Hal itu tidak boleh terjadi dan mustahil terjadi. Alur cerita ini harus diubah. Jika tidak, penulis cerita ini pun akan ikut terseret ke peradilan Tuhan. Dia kan dianggap sesat dan diganjar hukuman berat.

Baiklah, kalo begitu cerita ini harus benar-benar berubah. Kita kembali pada:

28 Maret
Jangan, jangan, ini masih hari ulang tahun si pemeran cerita ini. Kalau begitu kita melompat sedikit saja. Dalam hitungan jam ke hari berikutnya.

29 Maret
Pukul Dua belas Lewat kosong satu. Jangan, Waktu ini terlalu dramatis. Kita ubah ke pukul Empat lewat seperempat agar cerita ini tidak terkesan dibuat-buat. Di pukul empat lelaki itu terbangun dari tidurnya. Seperti biasa, di jam-jam ini dia bangun lalu sembahyang. Dia laki-laki yang baik, rajin sembahyang, taat ibadah, dan rendah hati. 

Saat dunia menjadi sunyi dan gelap. Malam menjadi dingin, beku, dan hanya samar rembulan yang bersinar di tepi langit. Dia bangun dengan wajah yang kelabu. Hanya masalah yang tampak sempurna di depan matanya. Dan hanya dia yang dapat melihatnya dengan jelas. Sangat gelap, dingin, dan sengaja dia gelapkan. Tak satupun yang boleh tahu, karena itulah dia putuskan menyumbat mulutnya rapat-rapat. Sebentar lagi dia kan tumpahkan segalanya lewat doa-doa.

Selubung cobaan yang menggenapkan kekecawaannya sudah cukup membuatnya meradang sakit. Namun setelah peristiwa penolakan itu terjadi kelabu ngiang menderanya. Kedua bola matanya tidak lagi mampu melihat rembulan bersinar terang. Bintang kejora tertutup dengan awan kelabu. Wajah perempuan itu terus terbayang-bayang Tepat di hadapan mukanya.

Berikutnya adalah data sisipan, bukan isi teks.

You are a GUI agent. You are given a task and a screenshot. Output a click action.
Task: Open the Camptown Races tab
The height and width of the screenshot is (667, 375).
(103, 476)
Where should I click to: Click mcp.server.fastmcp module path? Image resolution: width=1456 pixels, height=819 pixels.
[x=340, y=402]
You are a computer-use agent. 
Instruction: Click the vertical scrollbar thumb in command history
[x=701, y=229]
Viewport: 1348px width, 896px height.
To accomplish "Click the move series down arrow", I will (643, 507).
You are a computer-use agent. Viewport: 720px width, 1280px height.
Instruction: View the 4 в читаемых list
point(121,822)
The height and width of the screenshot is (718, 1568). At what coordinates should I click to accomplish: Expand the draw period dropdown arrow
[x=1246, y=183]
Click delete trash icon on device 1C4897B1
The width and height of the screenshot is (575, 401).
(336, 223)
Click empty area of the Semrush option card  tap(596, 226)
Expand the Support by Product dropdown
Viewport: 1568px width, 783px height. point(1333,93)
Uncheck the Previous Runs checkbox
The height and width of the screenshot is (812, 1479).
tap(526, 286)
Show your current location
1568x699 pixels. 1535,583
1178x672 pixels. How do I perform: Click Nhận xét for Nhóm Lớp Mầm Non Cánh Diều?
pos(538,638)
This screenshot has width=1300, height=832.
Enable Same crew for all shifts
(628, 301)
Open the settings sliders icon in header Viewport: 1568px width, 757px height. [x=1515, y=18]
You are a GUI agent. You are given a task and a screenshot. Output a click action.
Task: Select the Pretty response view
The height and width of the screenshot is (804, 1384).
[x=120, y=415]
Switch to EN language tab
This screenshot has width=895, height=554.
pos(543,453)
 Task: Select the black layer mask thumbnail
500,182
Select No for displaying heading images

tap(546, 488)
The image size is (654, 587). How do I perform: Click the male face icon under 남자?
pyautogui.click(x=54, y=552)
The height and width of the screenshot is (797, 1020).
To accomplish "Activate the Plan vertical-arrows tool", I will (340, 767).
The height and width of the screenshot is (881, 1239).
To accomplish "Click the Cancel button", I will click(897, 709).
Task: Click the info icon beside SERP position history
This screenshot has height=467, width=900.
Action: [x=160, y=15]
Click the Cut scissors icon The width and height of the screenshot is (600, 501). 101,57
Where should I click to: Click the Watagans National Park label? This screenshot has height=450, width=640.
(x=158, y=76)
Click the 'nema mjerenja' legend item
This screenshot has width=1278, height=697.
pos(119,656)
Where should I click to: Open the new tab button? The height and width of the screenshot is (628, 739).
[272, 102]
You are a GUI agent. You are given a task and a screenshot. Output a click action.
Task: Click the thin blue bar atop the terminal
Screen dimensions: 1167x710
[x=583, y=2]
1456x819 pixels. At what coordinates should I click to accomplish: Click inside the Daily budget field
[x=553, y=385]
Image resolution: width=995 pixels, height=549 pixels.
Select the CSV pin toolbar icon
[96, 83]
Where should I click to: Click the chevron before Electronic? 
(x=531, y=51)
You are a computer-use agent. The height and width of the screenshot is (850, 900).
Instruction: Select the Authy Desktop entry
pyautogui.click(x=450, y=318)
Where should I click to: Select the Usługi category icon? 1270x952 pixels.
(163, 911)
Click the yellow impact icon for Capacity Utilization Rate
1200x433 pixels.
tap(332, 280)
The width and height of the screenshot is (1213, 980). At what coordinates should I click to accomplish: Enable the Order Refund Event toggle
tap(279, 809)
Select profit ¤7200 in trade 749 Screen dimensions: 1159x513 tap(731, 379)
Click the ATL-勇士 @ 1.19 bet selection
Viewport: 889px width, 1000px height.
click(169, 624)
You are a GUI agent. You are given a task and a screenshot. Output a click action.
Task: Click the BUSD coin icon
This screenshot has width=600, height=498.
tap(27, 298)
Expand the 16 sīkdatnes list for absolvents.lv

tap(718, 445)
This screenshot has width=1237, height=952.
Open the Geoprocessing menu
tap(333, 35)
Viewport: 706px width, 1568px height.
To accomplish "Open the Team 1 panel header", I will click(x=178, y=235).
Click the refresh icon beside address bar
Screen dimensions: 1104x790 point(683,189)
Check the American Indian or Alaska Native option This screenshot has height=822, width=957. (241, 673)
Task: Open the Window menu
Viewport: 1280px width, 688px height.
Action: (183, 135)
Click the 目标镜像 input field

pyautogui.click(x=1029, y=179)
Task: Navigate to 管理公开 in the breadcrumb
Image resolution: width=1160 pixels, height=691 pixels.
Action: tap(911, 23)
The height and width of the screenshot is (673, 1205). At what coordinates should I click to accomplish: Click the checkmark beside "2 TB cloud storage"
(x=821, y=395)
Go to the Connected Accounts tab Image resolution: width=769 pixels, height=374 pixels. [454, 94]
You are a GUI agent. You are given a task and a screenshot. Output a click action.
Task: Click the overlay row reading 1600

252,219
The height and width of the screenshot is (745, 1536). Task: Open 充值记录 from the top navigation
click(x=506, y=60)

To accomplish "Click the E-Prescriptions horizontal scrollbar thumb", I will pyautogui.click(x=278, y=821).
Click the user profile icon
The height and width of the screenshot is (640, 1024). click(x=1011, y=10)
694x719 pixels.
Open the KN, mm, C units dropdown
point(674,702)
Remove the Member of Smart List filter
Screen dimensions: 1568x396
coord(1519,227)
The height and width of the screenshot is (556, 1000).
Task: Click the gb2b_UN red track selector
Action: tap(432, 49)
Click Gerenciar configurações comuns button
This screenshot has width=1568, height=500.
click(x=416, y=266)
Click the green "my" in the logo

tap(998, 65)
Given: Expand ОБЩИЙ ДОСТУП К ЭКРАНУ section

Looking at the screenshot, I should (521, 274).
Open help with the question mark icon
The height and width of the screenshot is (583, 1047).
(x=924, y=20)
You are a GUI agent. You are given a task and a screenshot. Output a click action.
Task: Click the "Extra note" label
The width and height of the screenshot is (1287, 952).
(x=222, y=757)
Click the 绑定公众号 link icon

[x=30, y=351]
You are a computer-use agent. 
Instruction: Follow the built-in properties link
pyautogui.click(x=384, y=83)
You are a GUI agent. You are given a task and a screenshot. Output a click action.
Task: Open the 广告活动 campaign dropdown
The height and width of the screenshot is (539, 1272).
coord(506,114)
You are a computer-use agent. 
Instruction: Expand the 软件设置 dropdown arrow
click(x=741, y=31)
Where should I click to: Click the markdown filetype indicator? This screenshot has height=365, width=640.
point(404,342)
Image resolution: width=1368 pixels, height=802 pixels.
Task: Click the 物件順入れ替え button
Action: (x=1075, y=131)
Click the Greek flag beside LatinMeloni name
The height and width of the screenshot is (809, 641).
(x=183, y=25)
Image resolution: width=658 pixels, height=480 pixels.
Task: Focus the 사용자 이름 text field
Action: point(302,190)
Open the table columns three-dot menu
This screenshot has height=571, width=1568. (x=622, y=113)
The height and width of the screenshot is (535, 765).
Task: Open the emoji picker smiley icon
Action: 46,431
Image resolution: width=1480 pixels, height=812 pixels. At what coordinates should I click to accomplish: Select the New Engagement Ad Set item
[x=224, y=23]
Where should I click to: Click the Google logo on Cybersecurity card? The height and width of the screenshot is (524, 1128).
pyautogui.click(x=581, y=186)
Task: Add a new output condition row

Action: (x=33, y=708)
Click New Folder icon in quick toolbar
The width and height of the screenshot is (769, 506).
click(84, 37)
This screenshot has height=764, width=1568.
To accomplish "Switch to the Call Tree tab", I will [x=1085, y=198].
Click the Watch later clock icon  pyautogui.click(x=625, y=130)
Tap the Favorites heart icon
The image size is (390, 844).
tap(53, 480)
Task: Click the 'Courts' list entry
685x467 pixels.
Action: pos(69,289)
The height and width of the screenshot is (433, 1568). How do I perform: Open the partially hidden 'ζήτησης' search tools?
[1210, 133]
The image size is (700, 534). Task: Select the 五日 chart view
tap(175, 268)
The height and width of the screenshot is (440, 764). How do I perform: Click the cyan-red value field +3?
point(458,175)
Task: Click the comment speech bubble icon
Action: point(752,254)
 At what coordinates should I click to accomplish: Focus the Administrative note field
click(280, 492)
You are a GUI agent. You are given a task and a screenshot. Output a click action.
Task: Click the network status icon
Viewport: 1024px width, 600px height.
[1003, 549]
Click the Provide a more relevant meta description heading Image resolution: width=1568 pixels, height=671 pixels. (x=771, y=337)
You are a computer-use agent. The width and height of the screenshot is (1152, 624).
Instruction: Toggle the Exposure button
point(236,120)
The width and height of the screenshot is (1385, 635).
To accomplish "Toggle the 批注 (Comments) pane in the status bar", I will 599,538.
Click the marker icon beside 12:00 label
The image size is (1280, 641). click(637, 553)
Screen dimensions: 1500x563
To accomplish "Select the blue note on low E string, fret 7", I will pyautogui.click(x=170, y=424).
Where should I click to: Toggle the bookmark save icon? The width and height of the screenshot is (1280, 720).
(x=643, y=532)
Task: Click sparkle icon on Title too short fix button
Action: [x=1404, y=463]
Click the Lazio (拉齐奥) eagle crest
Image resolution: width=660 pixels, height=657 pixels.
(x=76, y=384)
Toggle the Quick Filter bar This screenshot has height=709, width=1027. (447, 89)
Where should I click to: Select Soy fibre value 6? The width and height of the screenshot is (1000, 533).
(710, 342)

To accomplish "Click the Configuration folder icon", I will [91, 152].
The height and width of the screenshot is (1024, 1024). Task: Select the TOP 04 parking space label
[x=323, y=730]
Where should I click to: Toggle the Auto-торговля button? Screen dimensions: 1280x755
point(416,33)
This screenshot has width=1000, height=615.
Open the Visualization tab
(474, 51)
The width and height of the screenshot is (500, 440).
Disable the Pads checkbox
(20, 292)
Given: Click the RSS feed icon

Menjadi tabir gelap yang menutupi matanya.

Sebetulnya, lelaki itu tahu soal sifat-sifat Tuhan. Dia tahu bahwa Tuhan Maha Sempurna, tapi rasa sakit hati lelaki itu jauh lebih sempurna dan lebih serius dari segala pengetahuannya tentang Tuhan. Maka dia mulai dengan mencari-cari Tuhan di sudut malam yang paling sunyi. Jika Tuhan datang dia kan sangat berbahagia, apalagi jika Tuhan mengabulkan permintaannya dalam waktu yang tidak lama dan dalam tempo sesingkat-singkatnya. Tentu, pertemuan ini harus dia rahasiakan, hanya dia dan Tuhan yang tahu. Jika tidak, semua orang pasti kan menuding Tuhan tidak adil. Dan Ini harus menjadi rahasia dalam waktu yang panjang. 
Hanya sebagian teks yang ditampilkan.